**課題 1**
自然災害債務整理ガイドラインについての文章から、「①信用情報機関に報告、登録さ」という語句を含むところで始まり「産と比較してのメリットです。」で終わる部分を、一字も変えずに抜き出してください。
**課題 2**
自然災害債務整理ガイドラインについての文章を、最後の文のあとから続けて書いてください。

**原文資料**

最近、自然災害が多いよね。息子夫婦が最近家を買って住みはじめた地域も、過去に大きな水害が起きたことがあるらしくて。今は台風も多い時期だし、万一、家が流失するようなことがあったらと不安になるよ。
たとえ家が流失しても、住宅ローンは残るだろう?他に大きな債務はないけれど、返しはじめたばかりで3千万円以上残ってる。全壊した家のローンを支払いながら、新しい住まいの家賃等も支払うのでは、生活が立ちゆかないし...こんな時は、破産するしかないのかな。
家が流失するような大きな自然災害であれば、「自然災害債務整理ガイドライン」を利用した債務整理ができる可能性が高いです。災害救助法の適用を受けた自然災害の影響を受けた個人の債務者は、このガイドラインを利用した債務整理を行えます。最近では、令和2年7月3日からの大雨による災害も、9県98市町村が災害救助法の適用を受け、東海地方では高山市、中津川市、恵那市、飛騨市、郡上市、下呂市が対象になりました。
自然災害債務整理ガイドライン? なんだいそれは?
自然災害の影響によって住宅ローンや事業性ローン等の支払いが困難になった個人の債務者が、破産手続等の法的倒産手続によらず、特定調停手続を活用した債務の減免を公正かつ迅速に行い、被災した債務者の生活や事業の再建を支援すること等を目的として作成されたガイドラインです。自然災害債務整理ガイドラインは法律ではなく、金融機関等団体、日本弁護士連合会、商工団体等の関係者などの関係者らが学識経験者などとも協議を重ねて策定したものです。ですので、ガイドラインの対象となる債権者は、金融機関などの債権者です。
個人的に貸してくれた友人なんかは、対象の債権者にならないわけだね。破産する場合と比べて、何かメリットはあるのかな。
①信用情報機関に報告、登録されない、②弁護士等の登録支援専門家の支援を無料で受けられる、③破産の場合よりも、手元に残すことができる資産が多い(被災状況、生活状況などの個別事情により、財産の一部、具体的には最大500万円程度の現預金をローンの支払いに充てず手元に残すことができます。破産の場合は原則として99万円までです)、④ローンに個人の保証人がついていた場合に、原則として保証債務の履行を求められない、といった点が破産と比較してのメリットです。

**提供データ**

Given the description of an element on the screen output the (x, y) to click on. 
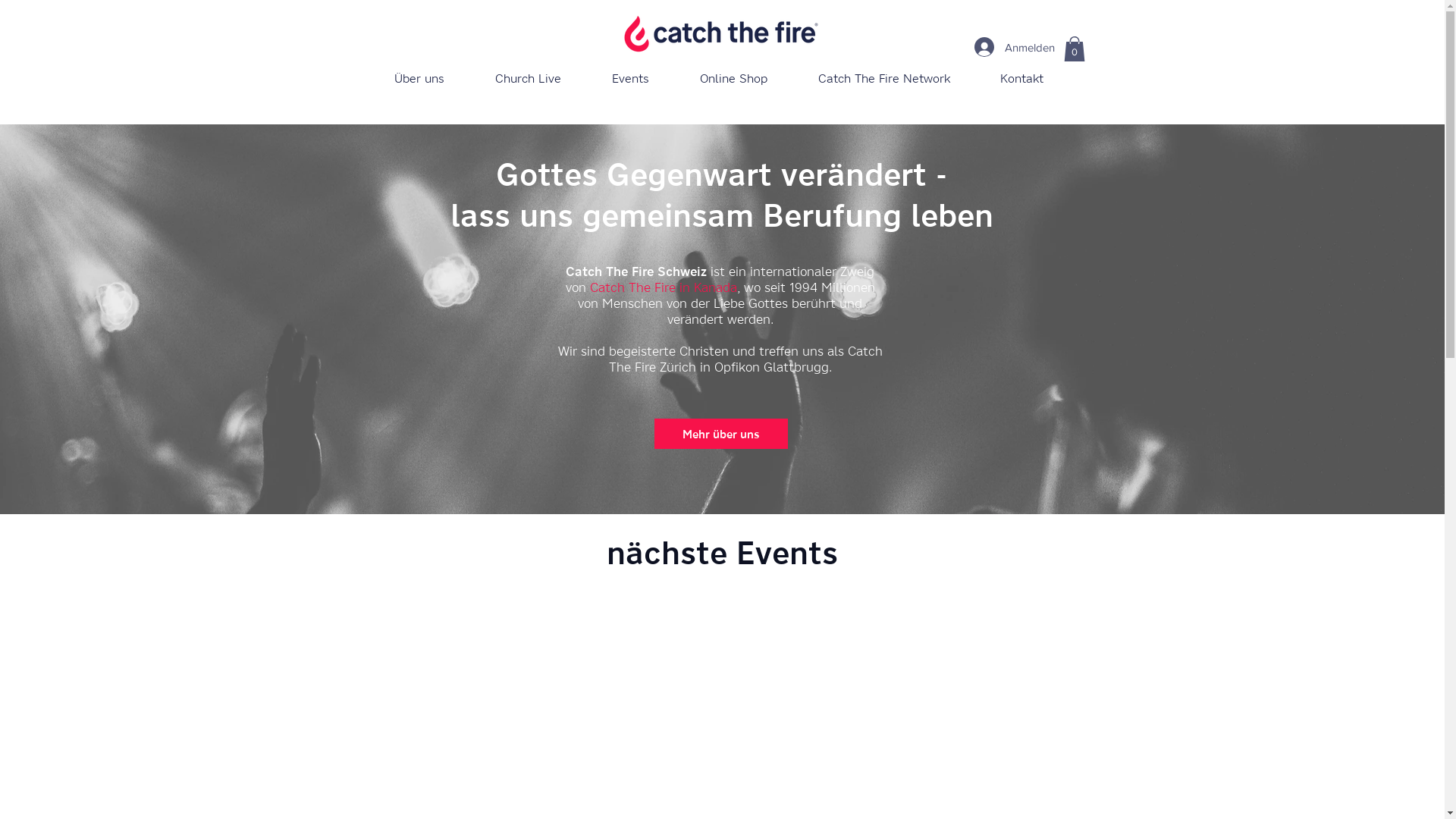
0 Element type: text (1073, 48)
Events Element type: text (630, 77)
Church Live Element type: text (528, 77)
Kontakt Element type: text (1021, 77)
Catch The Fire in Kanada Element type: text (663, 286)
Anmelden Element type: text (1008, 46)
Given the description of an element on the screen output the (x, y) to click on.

**最終回答 1**
①信用情報機関に報告、登録されない、②弁護士等の登録支援専門家の支援を無料で受けられる、③破産の場合よりも、手元に残すことができる資産が多い(被災状況、生活状況などの個別事情により、財産の一部、具体的には最大500万円程度の現預金をローンの支払いに充てず手元に残すことができます。破産の場合は原則として99万円までです)、④ローンに個人の保証人がついていた場合に、原則として保証債務の履行を求められない、といった点が破産と比較してのメリットです。

**最終回答 2**
すごいな。ブラックリストに載らず、手元に現預金が残せるなら、新たな住宅ローンを組むこともできるね。無償で保証人になった親族も保証債務を被って財産を失わなくても済むんだね。自然災害債務整理ガイドラインは、災害救助法の適用を受けた自然災害で被災した債務者なら、誰でも利用できるの?
災害発生前に対象債権者に対する期限の利益喪失事由に該当する行為がないこと(ただし、債権者の同意が得られれば利用可能)、財産や負債の状況を対象債権者に適正に開示すること等の要件はあります。
なるほど。災害の前からの支払いの遅れは、災害とは関係ないもんね。息子夫婦は、住宅ローンを遅れずに支払っているから、万一の時でも利用できるかな。じゃあ、もし、息子が被災したとして、自然災害債務整理ガイドラインを利用した債務整理がしたいと思ったら、具体的にどうすればいいの?
まず、住宅ローンを借りている金融機関(元金総額で最大の債権を有する対象債権者)に自然災害債務整理ガイドラインに基づく手続に着手したいと申し出てください。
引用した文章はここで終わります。